EXERCISES.
A. Could you write out the part of the essay on reactions to Obama's election that opens with the words containing "Archive for November, 2008" and closes with "racism is not.", with no changes?
B. Can you pick up the essay on reactions to Obama's election after its last sentence and carry it forward?

DOCUMENT.
---

Archive for November, 2008

“There’s a battle outside
And it is ragin’.
It’ll soon shake your windows
And rattle your walls
For the times they are a-changin’.” 

- “The Times They Are A-Changin’”
     Bob Dylan

In a perfect world, the election of the first black President of the United States would be greeted as a major step forward in our social evolution, the culmination of more than two centuries of effort to justify the creed that, “all men are created equal.”   In the real world, though, the election of Barack Obama has brought out much of the worst in us and shown that while the economy may be in recession, racism is not.

Incidents around the country attacking Obama because of his race dampen the post-election euphoria felt by over sixty million Americans.  While the election may rightly be viewed as a hallmark of racial progress, cross burnings and racial epithets serve as reminders of the stubborn racism that still permeates our society.

Across the country, police have been fielding reports of vandalism, insults and physical assault.  There have been multiple instances of cross burnings, school kids chanting “assassinate Obama” and racial slurs scrawled on buildings and cars.

A middle-aged white man in Georgia reflected the feelings of many in this country who feel they are losing their world when he said, “I believe our nation is ruined and has been for several decades and the election of Obama is merely the culmination of the change.  If you had real change, it would involve all the members of (Obama’s) church being deported.”

---

MATERIAL PROVIDED.
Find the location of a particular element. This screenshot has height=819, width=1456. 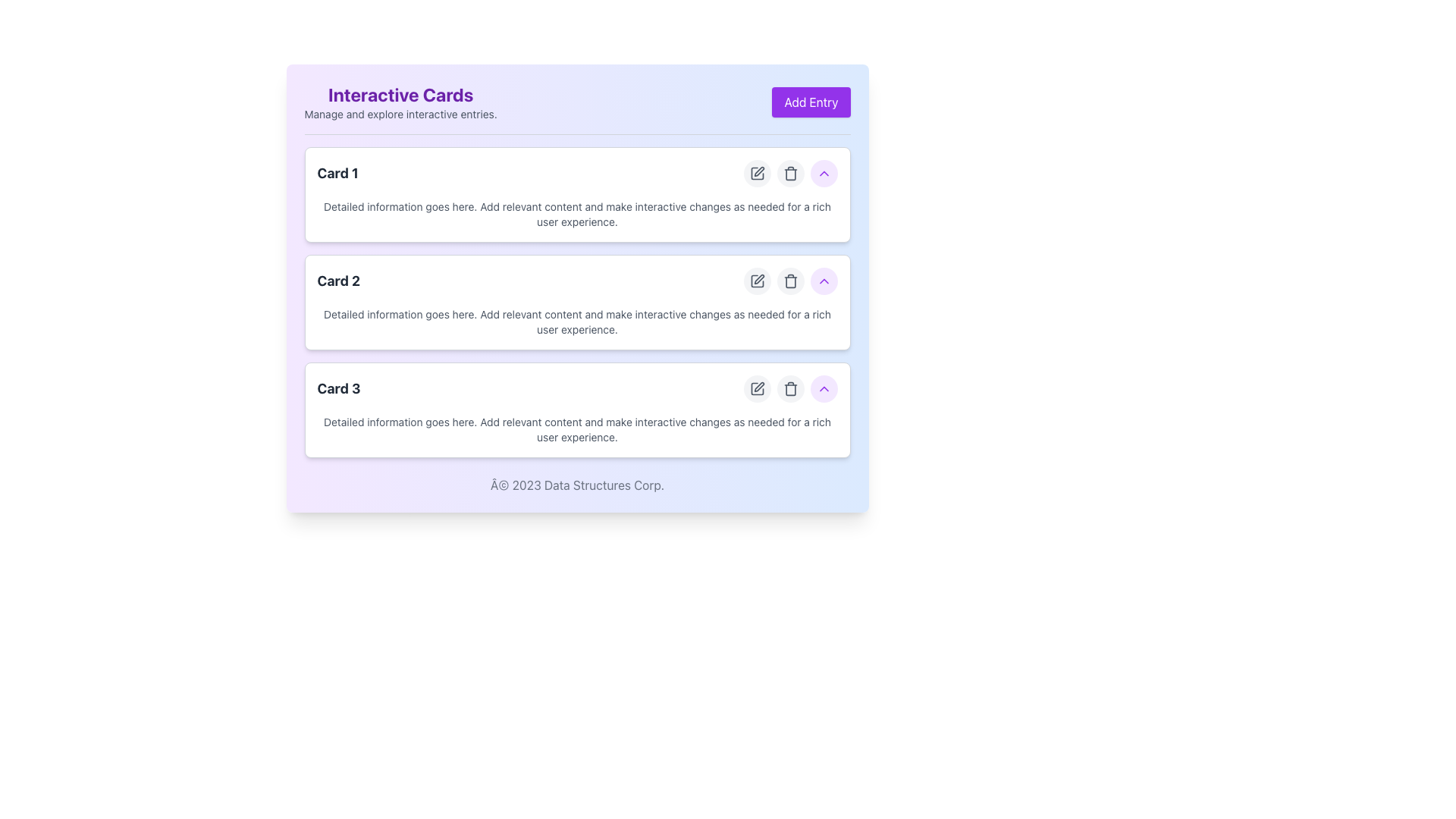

---

RESULTS.
A.
Archive for November, 2008

“There’s a battle outside
And it is ragin’.
It’ll soon shake your windows
And rattle your walls
For the times they are a-changin’.” 

- “The Times They Are A-Changin’”
     Bob Dylan

In a perfect world, the election of the first black President of the United States would be greeted as a major step forward in our social evolution, the culmination of more than two centuries of effort to justify the creed that, “all men are created equal.”   In the real world, though, the election of Barack Obama has brought out much of the worst in us and shown that while the economy may be in recession, racism is not.

B.
The election of a black President is, perhaps, the most profound change in the area of race relations since the Civil War.  It has shaken the very foundation of many people’s worlds and thrust upon them a change with which they are ill-prepared to deal. 

Authorities say that Obama has received more threats than any other president-elect.

A sign inside the Oak Hill General Store in Standish, Maine, read: “Osama Obama Shotgun Pool.”  The pool consisted of customers paying $1 to bet on a date on which Obama will be killed.  At the bottom of the marker board was written “Let’s hope someone wins.”

In Long Island, two dozen cars were spray-painted with racist graffiti.
The local high school and skate park were defaced with racial graffiti in Kilgore, Texas.

In Los Angeles, swastikas, racial slurs and “Go Back To Africa” were spray painted on sidewalks, houses and cars.

Second- and third-grade students on a school bus in Rexburg, Idaho, chanted “assassinate Obama,” a district official said.

Crosses were burned in yards of Obama supporters in Hardwick, New Jersey and in Apolacan Township, Pennsylvania.

In the Pittsburgh area, a black man found a note with a racial slur on his car windshield, saying “now that you voted for Obama, just watch out for your house.”

But if Obama’s election means anything to this country, it is the restoration of a national Hope.  And a part of that Hope is that the backlash we are seeing in the wake of the election is the death spasms of racism in America.

“The line it is drawn
The curse it is cast
The slow one now
Will later be fast
As the present now
Will later be past
The order is
Rapidly fadin’.
And the first one now
Will later be last
For the times they are a-changin’.”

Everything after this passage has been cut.